Mengingat sifat politik krisis Nagorno-Karabakh, Republik Islam Iran menekankan perlunya solusi politik dan sipil untuk krisis tersebut, yang tidak dapat diselesaikan melalui perang dan konflik militer. Akan tetapi, rezim Zionis, berdasarkan sifatnya yang menghasut dan untuk mendapatkan keuntungan yang besar dari penjualan senjata ke Republik Azerbaijan dan penyitaan dolar minyaknya, mengipasi api perang Karabakh dan menghasut Republik Azerbaijan untuk melanjutkan perang. Adalah kepentingan Amerika Serikat dan rezim Zionis di kawasan untuk mengguncang dan mengguncang kawasan Kaukasus. Mereka berusaha untuk mengintensifkan dan mengabadikan ketidakamanan di Kaukasus dengan memusuhi Republik Islam Iran dan mencoba menghancurkan hubungan Republik Azerbaijan dengan Iran.

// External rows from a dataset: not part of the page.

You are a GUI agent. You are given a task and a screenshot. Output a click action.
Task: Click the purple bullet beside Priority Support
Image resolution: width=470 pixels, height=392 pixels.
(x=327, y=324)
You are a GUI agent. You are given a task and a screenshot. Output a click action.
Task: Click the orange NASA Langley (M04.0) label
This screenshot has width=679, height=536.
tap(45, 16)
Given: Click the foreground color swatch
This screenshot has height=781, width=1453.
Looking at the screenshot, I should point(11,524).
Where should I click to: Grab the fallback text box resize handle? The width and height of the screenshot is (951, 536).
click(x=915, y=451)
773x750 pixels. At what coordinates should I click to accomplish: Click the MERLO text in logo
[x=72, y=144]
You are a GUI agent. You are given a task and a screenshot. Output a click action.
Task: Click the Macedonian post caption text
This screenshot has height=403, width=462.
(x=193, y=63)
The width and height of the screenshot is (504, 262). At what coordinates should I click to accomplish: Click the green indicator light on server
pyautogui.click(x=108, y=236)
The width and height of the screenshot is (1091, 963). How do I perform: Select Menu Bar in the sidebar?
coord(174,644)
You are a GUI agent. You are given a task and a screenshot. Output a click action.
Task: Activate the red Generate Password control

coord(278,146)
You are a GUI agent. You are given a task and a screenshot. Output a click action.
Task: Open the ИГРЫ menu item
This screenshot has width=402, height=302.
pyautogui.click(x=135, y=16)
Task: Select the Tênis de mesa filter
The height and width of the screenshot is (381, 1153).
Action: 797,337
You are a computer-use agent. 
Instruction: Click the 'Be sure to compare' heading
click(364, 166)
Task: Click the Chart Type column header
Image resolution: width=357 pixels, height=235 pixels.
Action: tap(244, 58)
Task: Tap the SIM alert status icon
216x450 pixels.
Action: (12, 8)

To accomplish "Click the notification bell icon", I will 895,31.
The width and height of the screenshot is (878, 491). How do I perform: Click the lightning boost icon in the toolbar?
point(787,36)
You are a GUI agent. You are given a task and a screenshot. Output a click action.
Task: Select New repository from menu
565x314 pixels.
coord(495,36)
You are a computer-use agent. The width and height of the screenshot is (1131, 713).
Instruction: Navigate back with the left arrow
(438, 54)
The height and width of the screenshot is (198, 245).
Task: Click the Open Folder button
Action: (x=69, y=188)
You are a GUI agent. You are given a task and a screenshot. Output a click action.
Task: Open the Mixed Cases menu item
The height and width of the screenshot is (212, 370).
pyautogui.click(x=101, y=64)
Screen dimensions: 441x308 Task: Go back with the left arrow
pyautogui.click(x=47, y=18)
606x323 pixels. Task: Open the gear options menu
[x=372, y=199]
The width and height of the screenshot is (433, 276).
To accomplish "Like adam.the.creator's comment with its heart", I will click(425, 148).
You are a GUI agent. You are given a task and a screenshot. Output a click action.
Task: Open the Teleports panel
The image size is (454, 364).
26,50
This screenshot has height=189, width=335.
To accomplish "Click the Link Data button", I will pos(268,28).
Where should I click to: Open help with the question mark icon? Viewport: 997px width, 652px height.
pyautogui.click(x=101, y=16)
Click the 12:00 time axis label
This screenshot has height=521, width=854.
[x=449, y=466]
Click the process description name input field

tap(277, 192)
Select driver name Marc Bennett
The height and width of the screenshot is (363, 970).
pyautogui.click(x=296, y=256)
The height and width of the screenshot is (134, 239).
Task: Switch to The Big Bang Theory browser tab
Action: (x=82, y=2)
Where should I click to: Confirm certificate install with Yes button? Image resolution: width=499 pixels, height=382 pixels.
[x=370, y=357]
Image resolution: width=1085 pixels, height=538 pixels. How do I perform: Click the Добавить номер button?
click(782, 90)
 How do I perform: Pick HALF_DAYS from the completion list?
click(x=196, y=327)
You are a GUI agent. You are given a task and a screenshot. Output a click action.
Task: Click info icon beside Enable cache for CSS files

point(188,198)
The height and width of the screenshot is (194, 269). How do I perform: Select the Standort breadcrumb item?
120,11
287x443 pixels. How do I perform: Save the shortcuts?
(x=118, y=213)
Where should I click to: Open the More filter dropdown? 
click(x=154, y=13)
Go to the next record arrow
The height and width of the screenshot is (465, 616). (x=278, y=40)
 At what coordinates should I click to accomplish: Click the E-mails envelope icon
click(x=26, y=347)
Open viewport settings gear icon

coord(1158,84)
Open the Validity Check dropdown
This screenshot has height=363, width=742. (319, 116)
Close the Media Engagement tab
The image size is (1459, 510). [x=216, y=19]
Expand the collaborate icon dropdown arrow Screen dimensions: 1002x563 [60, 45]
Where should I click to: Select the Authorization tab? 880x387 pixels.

Namun, kita tidak dapat membayangkan berakhirnya konflik Nagorno-Karabakh dalam waktu dekat, karena tidak ada kemauan politik yang serius dalam pemerintahan Republik Azerbaijan dan mitra keamanan dan senjatanya untuk mengakhiri konflik, dan tidak ada kekuatan berpengaruh yang berniat untuk mengakhiri konflik. Mereka punya provokasi sendiri untuk mengakhiri konflik ini. Anehnya, di masa lalu, elemen lokal yang berafiliasi dengan rezim Zionis mencoba mengalihkan opini publik dengan menyembunyikan sifat mereka dan mengklaim dualitas posisi Iran terhadap Palestina dan Nagorno-Karabakh, namun belakangan ini karena tipu daya musuh, beberapa teman dan umat beragama Republik Azerbaijan juga beranggapan bahwa Quds dan Nagorno-Karabakh adalah sama dan mengambil kesimpulan yang salah.
Sementara itu, pendekatan keliru menyamakan pendudukan Quds dan Karabakh serta kesimpulan yang salah dari kasus ini sejatinya membuat isu Karabakh semakin rumit dan mempersulit solusi krisis ini.